Problem to work on: Output the entries below exactly, from the first line to the line holding "Given: Click the '3 шаг' step badge", both included.

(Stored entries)
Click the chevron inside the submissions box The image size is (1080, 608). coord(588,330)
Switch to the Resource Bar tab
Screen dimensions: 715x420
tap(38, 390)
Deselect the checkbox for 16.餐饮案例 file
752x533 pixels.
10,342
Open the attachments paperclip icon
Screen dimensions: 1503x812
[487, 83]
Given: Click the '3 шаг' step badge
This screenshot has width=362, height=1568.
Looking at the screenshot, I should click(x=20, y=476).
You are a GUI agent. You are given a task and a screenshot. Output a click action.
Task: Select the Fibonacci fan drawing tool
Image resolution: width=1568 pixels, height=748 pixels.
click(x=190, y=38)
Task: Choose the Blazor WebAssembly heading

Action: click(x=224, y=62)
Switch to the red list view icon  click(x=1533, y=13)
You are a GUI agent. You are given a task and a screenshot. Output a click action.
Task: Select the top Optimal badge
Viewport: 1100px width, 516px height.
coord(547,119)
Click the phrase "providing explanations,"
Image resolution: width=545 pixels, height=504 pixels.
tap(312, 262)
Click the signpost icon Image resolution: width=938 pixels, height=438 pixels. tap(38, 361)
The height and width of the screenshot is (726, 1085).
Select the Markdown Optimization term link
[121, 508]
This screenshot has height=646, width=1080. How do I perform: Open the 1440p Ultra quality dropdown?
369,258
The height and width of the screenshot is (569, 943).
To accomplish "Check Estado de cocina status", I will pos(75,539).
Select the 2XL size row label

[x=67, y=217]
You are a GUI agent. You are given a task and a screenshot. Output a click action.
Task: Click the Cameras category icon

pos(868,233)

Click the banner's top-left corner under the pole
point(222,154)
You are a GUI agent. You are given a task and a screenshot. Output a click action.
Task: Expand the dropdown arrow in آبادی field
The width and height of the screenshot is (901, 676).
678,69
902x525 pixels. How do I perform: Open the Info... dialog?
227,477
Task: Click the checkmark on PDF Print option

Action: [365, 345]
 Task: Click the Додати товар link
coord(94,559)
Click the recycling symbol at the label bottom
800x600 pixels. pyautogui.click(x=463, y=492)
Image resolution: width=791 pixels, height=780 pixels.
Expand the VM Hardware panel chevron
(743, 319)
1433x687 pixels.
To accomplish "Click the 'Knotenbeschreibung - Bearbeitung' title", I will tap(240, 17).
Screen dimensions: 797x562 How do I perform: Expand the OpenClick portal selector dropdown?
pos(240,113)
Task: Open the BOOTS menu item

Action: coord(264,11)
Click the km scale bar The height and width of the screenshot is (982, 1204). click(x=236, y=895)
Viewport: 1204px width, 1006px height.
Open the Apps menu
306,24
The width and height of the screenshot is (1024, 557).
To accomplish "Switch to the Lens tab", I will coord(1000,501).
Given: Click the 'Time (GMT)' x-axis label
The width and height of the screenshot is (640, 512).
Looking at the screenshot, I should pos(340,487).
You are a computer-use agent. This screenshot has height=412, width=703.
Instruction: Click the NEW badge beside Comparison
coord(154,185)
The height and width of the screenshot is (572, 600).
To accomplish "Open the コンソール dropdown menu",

Answer box:
Click the chevron inside the submissions box The image size is (1080, 608). coord(588,330)
Switch to the Resource Bar tab
Screen dimensions: 715x420
tap(38, 390)
Deselect the checkbox for 16.餐饮案例 file
752x533 pixels.
10,342
Open the attachments paperclip icon
Screen dimensions: 1503x812
[487, 83]
Given: Click the '3 шаг' step badge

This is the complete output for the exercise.